You dreamed of all those things
I wanted to keep them in my hand
I thought maybe we could last
All those things did end
Whee. I'm being lyrical! My life's so dark I hate it.
at 10:50 PM
Gareth, I do not appreciate you calling me gullible to my face, thank you very much. Neither do I recall with pleasant memories about you telling MY seniors that I'm gullible. You have your problems (eg. lack of proactivisim, life and soul) and I have mine. Tsk.
I'm watching Finding Nemo now. Whee! Just keep swimming, just keep swimming! I want to watch League of the Extraordinary Gentlemen and Pirates of the Carribean: Stuart Townsend and Orlando Bloomy! Whee!
Well, tralala.
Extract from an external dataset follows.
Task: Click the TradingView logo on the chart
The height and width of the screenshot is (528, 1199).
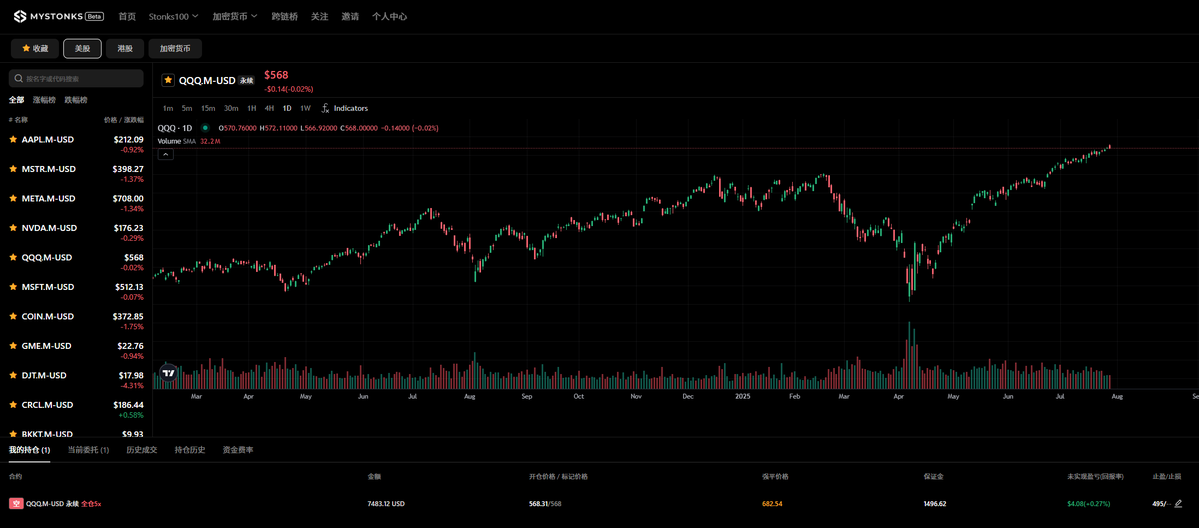Action: pos(169,373)

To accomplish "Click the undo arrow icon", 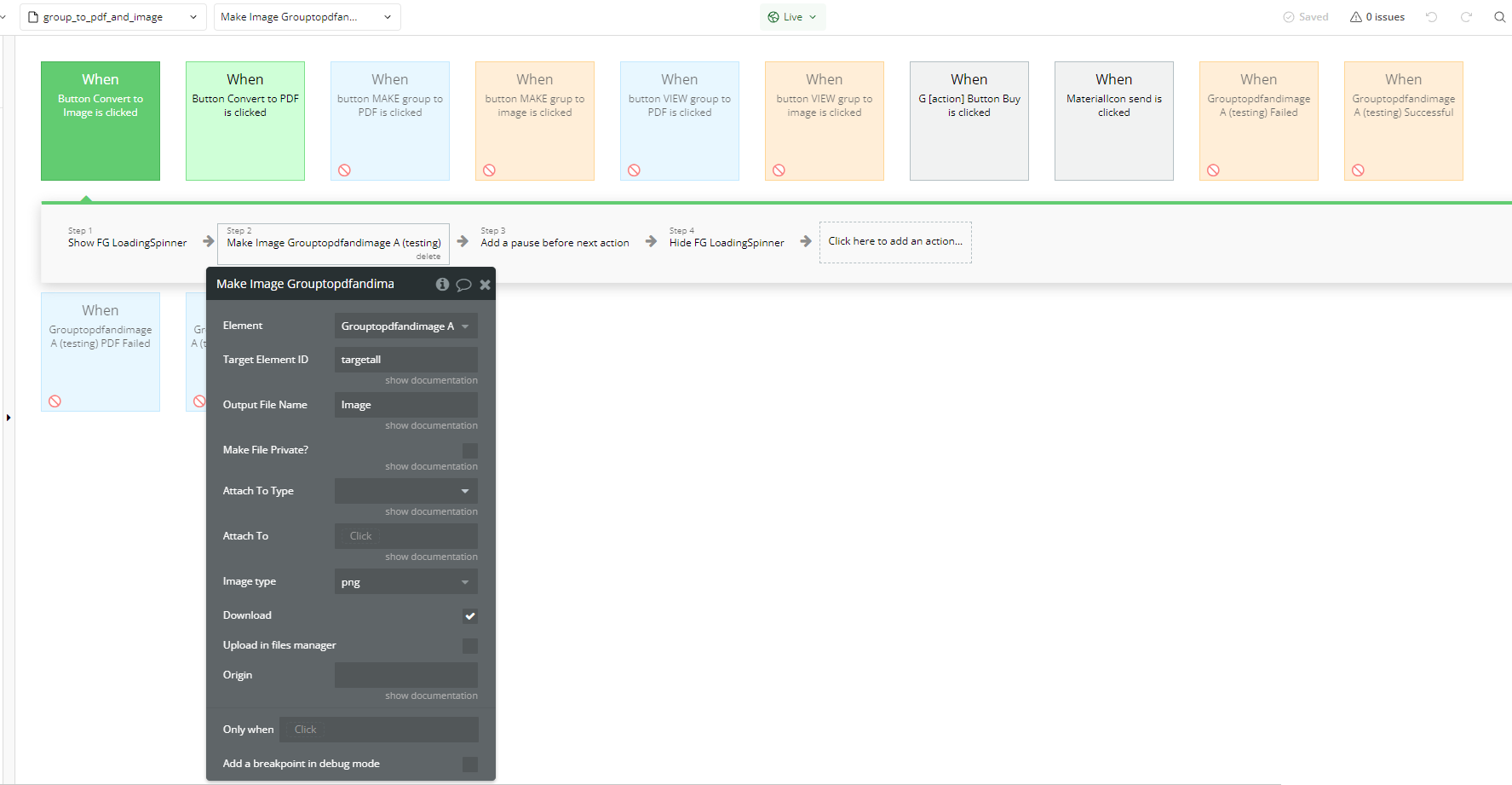I will tap(1432, 16).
Strange that Xiu and Jez are short of a couple of minutes to log off.
There's a reason why templates and blog skins are there: for those HTML-illiterate to steal legally :).
Mandy-jie's birthday on Sunday. Must get her something! Whee.
at 7:29 PM
Go ahead and be "pissed off at me"! I feel so pleasured! Whoo. Avien (your way) means Ee Vien. Avien (my way) means Evian (the water bottle) screwed. Trala. That is all.
at 2:13 PM
Whee! Blogging's fun. I'm so turned off by a person in my class. If I didn't advertise this blog around on my MSN I would be keeping my mouth open, but unfortunately, civility calls for... well... civilness stuff.
Doing my Lit now. Comrades, what is the nature of our life as a student? It makes me sad. I want to murder the idiot who came up with school.
I'm in the China State Council. Buahaha. I feel the power. I manage the Three Gorges! Whoo. I hate geog... :P Trala. Better stick to lit.
at 2:02 PM
I got to come up with a site for ITE. Shall use 'Chrome' for my layout. Doo doo. Cross-country coming up next week and with Bridging Worlds rehearsal - Whee! I'm dead! Hihi Maggie! I have a splendid idea for ITE now. Whee! Shall post again later. Tralala. Blogspot makes life easy.
at 8:28 AM
Sunday, August 10, 2003
Whee! This is avien and no, you didn't start it! I had one in p6 when one rgs senior with some blueinfusion or what not email address introed me to blogspot. Tadah. I think Mandy's in love with Jez! Whee. And Albert put Nette in his display pic! Double whee!
I want to use my tickets to Discovery Centre and Snow City uber soon. I'm being spastique! Everyone can call me Letchmi now. I can do Indian dances and sing Muneru Valibaa! Which makes me want to start a band all the more. I miss Choir!! And Butterfly and Nette too... Why did I grow up?
All the things you told me
All the things you said
All the things you whispered
I kept them in my head
Love's not being with you
For the first time I want you to be happy
I promise not to be jealous anymore
Think of her, please ignore me
Whee, that sounds nice. Directed to no one in particular, although maybe... Well, deep in my heart, I know who it's for. AND NO, IT ISN'T YOU. If you think it's you, that is. Whee. This is fun! So spastique.
I feel amazingly liberated at my understanding of love. Turf City's an inspiring place. And they have flea markets. Whee! They even have McDonald's there, so I shall go there now. It's less crowded than KAP. But I think I shall still stick to Coro. They have Presence there! I want to buy stamps!
Bridging Worlds and my birthday and Mandy's soon! Yay. My mom's standing behind me and she says she's not reading but her eyes are following the screen! Whee!! Tralala and bye!